# [About this task]
Copy the whole listing below exactly.

========================================

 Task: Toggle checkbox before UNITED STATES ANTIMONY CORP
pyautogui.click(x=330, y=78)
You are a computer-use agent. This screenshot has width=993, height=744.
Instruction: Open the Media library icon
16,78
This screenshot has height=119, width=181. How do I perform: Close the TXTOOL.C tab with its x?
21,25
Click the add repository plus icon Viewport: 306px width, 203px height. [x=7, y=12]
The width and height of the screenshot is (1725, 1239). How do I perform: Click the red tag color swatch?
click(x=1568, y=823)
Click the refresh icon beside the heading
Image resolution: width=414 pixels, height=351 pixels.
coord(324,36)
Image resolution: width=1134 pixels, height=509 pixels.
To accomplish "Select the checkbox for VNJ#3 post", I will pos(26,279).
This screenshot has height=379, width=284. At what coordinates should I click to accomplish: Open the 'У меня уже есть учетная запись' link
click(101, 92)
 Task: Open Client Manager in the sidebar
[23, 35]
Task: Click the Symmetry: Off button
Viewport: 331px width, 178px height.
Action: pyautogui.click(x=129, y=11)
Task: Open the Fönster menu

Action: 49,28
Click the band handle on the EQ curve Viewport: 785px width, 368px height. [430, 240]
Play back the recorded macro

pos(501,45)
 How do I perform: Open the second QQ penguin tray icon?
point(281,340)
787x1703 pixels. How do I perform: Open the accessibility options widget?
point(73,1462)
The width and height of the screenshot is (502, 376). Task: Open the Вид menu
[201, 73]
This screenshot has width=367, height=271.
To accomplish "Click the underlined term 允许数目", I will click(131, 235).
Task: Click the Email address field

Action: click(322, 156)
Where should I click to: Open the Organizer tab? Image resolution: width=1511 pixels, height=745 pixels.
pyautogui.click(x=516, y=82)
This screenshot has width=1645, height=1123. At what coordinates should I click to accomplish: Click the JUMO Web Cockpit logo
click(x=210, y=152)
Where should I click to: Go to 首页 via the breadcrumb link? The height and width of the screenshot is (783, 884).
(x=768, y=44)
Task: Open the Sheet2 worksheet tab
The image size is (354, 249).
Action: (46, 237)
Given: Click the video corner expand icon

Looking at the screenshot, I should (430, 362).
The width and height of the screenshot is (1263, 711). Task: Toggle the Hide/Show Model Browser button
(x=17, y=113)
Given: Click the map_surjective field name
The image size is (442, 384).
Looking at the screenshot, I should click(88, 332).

========================================

# [Solved exercise]
 Task: Toggle checkbox before UNITED STATES ANTIMONY CORP
pyautogui.click(x=330, y=78)
You are a computer-use agent. This screenshot has width=993, height=744.
Instruction: Open the Media library icon
16,78
This screenshot has height=119, width=181. How do I perform: Close the TXTOOL.C tab with its x?
21,25
Click the add repository plus icon Viewport: 306px width, 203px height. [x=7, y=12]
The width and height of the screenshot is (1725, 1239). How do I perform: Click the red tag color swatch?
click(x=1568, y=823)
Click the refresh icon beside the heading
Image resolution: width=414 pixels, height=351 pixels.
coord(324,36)
Image resolution: width=1134 pixels, height=509 pixels.
To accomplish "Select the checkbox for VNJ#3 post", I will pos(26,279).
This screenshot has height=379, width=284. At what coordinates should I click to accomplish: Open the 'У меня уже есть учетная запись' link
click(101, 92)
 Task: Open Client Manager in the sidebar
[23, 35]
Task: Click the Symmetry: Off button
Viewport: 331px width, 178px height.
Action: pyautogui.click(x=129, y=11)
Task: Open the Fönster menu

Action: 49,28
Click the band handle on the EQ curve Viewport: 785px width, 368px height. [430, 240]
Play back the recorded macro

pos(501,45)
 How do I perform: Open the second QQ penguin tray icon?
point(281,340)
787x1703 pixels. How do I perform: Open the accessibility options widget?
point(73,1462)
The width and height of the screenshot is (502, 376). Task: Open the Вид menu
[201, 73]
This screenshot has width=367, height=271.
To accomplish "Click the underlined term 允许数目", I will click(131, 235).
Task: Click the Email address field

Action: click(322, 156)
Where should I click to: Open the Organizer tab? Image resolution: width=1511 pixels, height=745 pixels.
pyautogui.click(x=516, y=82)
This screenshot has width=1645, height=1123. At what coordinates should I click to accomplish: Click the JUMO Web Cockpit logo
click(x=210, y=152)
Where should I click to: Go to 首页 via the breadcrumb link? The height and width of the screenshot is (783, 884).
(x=768, y=44)
Task: Open the Sheet2 worksheet tab
The image size is (354, 249).
Action: (46, 237)
Given: Click the video corner expand icon

Looking at the screenshot, I should (430, 362).
The width and height of the screenshot is (1263, 711). Task: Toggle the Hide/Show Model Browser button
(x=17, y=113)
Given: Click the map_surjective field name
The image size is (442, 384).
Looking at the screenshot, I should click(88, 332).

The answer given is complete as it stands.